:: Excerpt ::
++++++++++++++++++++
The gay euphoric delirium of the 1970s was replaced by the sobering crisis of the 1980s. But AIDS, which had the potential to destroy the gay liberation movement, in fact brought the community closer than ever before. It created new solidarities — between gay men and lesbians, between the sick and the healthy, between those who had been politically active and those who had never been before. It produced ACT UP, Shanti, Project Open Hand, the Coming Home Hospice, the Quilt. It produced a generation of activists who had learned, at catastrophic cost, that silence equals death.
What the Collages Hold
What Behan’s collages hold is the whole of it — the joy and the danger, the sunlight and the reckoning. The bodies in motion on the California rocks and beaches, caught in the specific golden-orange light of Higgins’s films. The Aquarian moon witnessing. Jupiter 3 hovering. The central figure in his chair, shirt still on, the California sun behind him, looking sideways at something just outside the frame, confident, relaxed, unafraid, happy in his own self.
The era the films document was real. The men in them were real. The freedom they were experiencing — briefly, fiercely, in full California light — was real. And what ended it was not nature. It was not God’s judgment. It was a government that decided, for reasons of ideology and political convenience and moral cowardice, that some Americans were not worth saving.
And so we return to where we began.
At a legal and cultural level, gay adult film is neither sinful nor immoral. Homosexuality is neither sinful nor immoral. These are not opinions. They are the settled conclusion of every major medical, psychiatric, and legal institution in the developed world. The view that they are sinful belongs to a minority religious tradition and should remain there — contained within its own walls, practiced among its own faithful, and stripped entirely of its ambition to govern the lives of people who do not share its faith. When that ambition escapes those walls and enters the legal system, the school system, the hospital, the family — when it is permitted to determine who receives care and who does not, who is protected and who is expendable — it ceases to be religion. It becomes a hate group with a tax exemption.
This essay is about a people being oppressed by an intolerant minority. The California sun is still there. The freedom is still worth fighting for. And it is time to stop.
The Closet Series has been watching. The Aquarian moon knows. Jupiter 3 was never lost in space. — Behan.
++++++++++++++++++++
:: Data for analysis ::

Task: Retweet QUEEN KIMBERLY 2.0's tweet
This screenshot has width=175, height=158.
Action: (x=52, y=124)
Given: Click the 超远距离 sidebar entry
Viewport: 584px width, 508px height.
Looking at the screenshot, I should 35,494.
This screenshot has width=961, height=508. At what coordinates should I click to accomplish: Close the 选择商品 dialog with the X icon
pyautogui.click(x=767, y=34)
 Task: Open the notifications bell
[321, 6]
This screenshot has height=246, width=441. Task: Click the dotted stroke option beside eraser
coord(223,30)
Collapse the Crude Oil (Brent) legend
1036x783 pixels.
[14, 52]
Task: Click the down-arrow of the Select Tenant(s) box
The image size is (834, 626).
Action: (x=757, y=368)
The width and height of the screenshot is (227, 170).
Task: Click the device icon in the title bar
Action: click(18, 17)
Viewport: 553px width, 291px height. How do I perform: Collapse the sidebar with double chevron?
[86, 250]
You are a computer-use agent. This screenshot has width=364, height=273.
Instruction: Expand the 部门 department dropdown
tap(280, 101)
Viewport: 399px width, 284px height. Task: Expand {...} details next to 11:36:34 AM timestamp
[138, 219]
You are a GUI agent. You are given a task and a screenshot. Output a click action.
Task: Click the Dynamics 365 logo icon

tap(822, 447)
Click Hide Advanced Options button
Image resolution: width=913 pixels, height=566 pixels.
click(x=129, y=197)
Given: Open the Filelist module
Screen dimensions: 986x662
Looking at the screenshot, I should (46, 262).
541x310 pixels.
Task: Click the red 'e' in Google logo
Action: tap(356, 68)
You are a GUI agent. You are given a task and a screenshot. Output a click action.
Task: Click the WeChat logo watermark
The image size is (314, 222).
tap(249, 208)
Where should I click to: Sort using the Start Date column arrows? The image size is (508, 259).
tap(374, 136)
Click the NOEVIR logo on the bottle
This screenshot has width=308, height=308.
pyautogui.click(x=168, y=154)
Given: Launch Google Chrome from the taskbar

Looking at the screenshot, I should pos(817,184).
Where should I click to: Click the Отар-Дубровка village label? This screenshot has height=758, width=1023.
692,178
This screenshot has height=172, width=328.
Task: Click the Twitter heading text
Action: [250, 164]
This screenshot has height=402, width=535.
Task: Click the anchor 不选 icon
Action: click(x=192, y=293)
++++++++++++++++++++
:: Tasks to perform ::
(1) Reproduce the stretch of the essay from "This essay is" through "time to stop." word for word.
(2) Decide whether each statement agrees with the essay, answering yes or no and quoting the deciding words: (a) AIDS drew the gay community closer together; (b) the central figure in the collages has taken his shirt off; (c) Jupiter 3 was lost in space.

:: Answers given ::
(1)
This essay is about a people being oppressed by an intolerant minority. The California sun is still there. The freedom is still worth fighting for. And it is time to stop.

(2)
(a) Yes: "in fact brought the community closer than ever before."
(b) No: "shirt still on."
(c) No: "Jupiter 3 was never lost in space."